Back in our hotel, we had a little downtime this afternoon. I was still fully feeling the effects of the cannabis I'd eaten and would've really appreciated a coffee drink. But the only beverage available in our room was water. So I drank a fair amount of that. Eventually Gretchen went off to see if there was a performance we could attend of the Baltimore Philharmonic, which was right there in our neighborhood. (It turned out there wasn't.) While she was out, Gretchen got me an oatmilk latte from Dunkin Donuts. It was exactly what I wanted to be drinking!
Eventually a kooky cannabis idea occurred to me and I had to write it down. The idea was of a two-dimensional continuum where one dimension was "level of simulation" and the other was "level of immersion."
Eventually evening arrived and Gretchen and I got up and went to dinner. The plan was to have Ethiopian food at Dukem, a restaurant in the neighborhood. But when we arrived, its dining room was already crowded and there were no tables. No problem! One of the staff unhooked the chain blocking access to a whole separate upstairs dining room that had its own bar and murky colored lighting that (in my still-cannabis-altered-state) made it feel like a cross between an acid trip and a simulation.

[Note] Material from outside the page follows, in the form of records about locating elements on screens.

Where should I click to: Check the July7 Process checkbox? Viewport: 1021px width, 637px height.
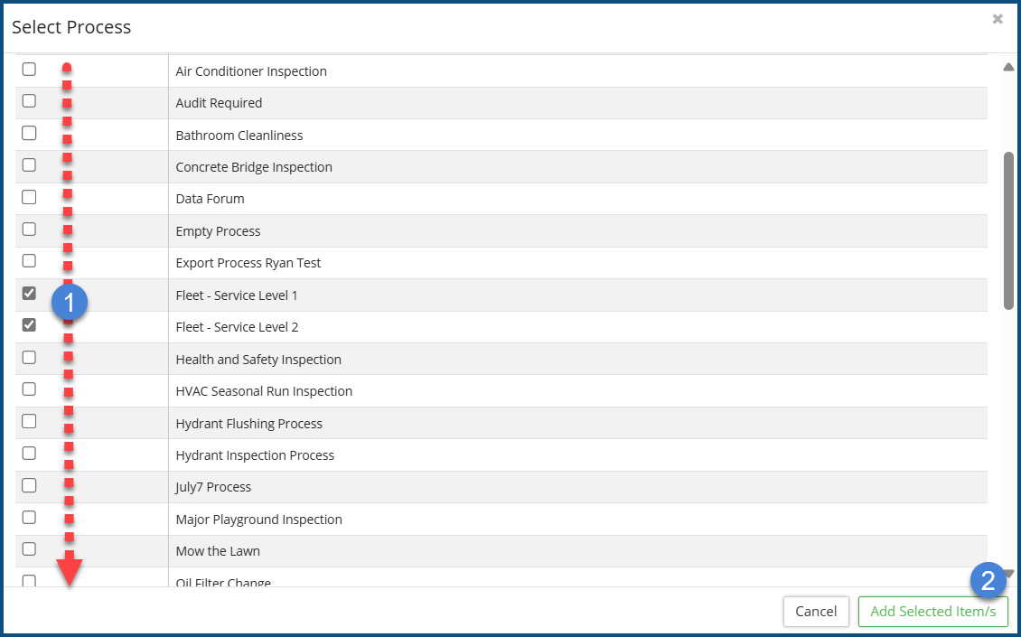click(x=29, y=485)
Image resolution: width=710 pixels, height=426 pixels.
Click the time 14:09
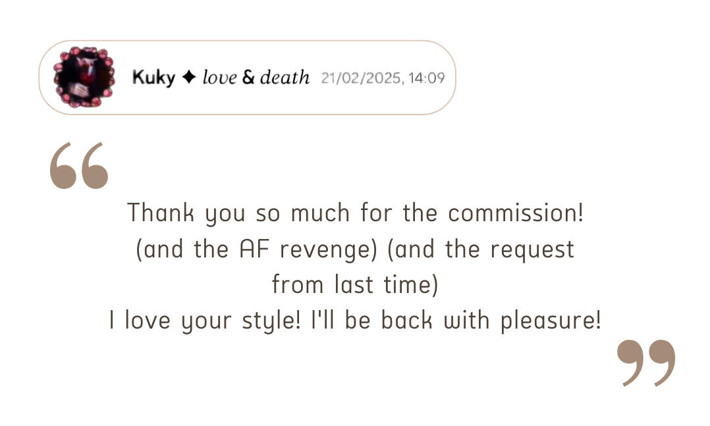coord(427,78)
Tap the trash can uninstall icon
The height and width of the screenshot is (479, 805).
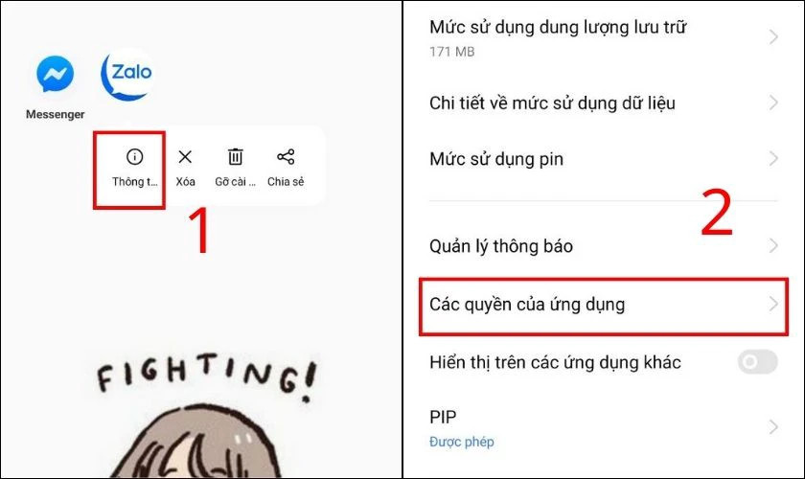[x=235, y=156]
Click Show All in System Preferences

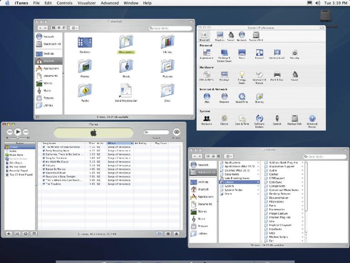click(205, 35)
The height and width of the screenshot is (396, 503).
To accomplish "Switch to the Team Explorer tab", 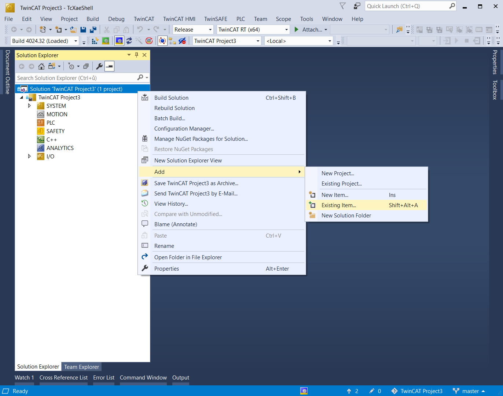I will click(81, 367).
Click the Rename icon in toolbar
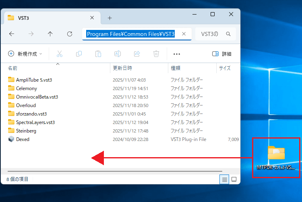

We didn't get a lot of attention up there as the only diners in that dining room. But eventually another couple was seated nearby and a waitress who seemed more on-the-ball took over. I thought the veggie plate we ordered was very good, but Gretchen (who is particular about her Ethiopian food) said she probably would never come back to this place. When I asked our waitress about the beer options, I was given the following choice: Stella or Ethiopian beer. Naturally, I picked the latter.
After dinner, we strolled around the neighborhood, eventually finding Leon's (the bar recommended by the audience to Randy Rainbow last night), though we didn't go in.
Downtown Baltimore near Liora.
Amazing green gorillas at the Visionary Art Museum.
A creepy uncanny valley baby at the Visionary Art Museum.
A sculptural bird with a nest "built" onto the side of one of the Visionary Art Museum's buildings. Click to enlarge.
Baltimore Harbor from Federal Hill. Click to enlarge.
The two-dimensional stoner diagram I drew in our hotel room.